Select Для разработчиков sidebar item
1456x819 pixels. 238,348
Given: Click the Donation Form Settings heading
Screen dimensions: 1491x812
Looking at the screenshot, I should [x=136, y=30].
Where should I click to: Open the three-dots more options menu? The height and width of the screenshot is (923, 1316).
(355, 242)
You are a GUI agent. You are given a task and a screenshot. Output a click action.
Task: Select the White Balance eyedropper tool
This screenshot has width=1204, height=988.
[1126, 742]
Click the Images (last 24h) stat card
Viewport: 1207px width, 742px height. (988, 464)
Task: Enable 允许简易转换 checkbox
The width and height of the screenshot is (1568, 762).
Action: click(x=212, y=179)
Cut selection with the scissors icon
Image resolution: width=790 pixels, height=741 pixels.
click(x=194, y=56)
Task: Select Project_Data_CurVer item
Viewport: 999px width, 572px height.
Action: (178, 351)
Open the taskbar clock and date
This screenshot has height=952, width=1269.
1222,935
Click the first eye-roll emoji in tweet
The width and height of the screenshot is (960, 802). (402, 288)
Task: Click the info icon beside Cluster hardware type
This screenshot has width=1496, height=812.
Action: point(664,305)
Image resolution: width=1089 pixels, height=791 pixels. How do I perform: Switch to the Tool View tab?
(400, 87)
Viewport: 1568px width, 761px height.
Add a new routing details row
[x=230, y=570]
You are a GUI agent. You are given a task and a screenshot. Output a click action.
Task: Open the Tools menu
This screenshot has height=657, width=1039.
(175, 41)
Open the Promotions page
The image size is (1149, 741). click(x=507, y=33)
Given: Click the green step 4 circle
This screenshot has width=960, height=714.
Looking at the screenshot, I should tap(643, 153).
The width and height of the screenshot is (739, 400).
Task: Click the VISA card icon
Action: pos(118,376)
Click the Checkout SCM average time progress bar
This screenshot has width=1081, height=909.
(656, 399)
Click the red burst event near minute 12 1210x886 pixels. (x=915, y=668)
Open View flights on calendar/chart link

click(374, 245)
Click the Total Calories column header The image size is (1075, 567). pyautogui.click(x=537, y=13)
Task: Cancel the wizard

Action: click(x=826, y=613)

------

> [What you are asked to do]:
Gather every line of the rows above that contains the string "should", and reproduce each one in full.

> [Exercise solution]:
Looking at the screenshot, I should [x=136, y=30].
Where should I click to: Open the three-dots more options menu? The height and width of the screenshot is (923, 1316).
Looking at the screenshot, I should tap(643, 153).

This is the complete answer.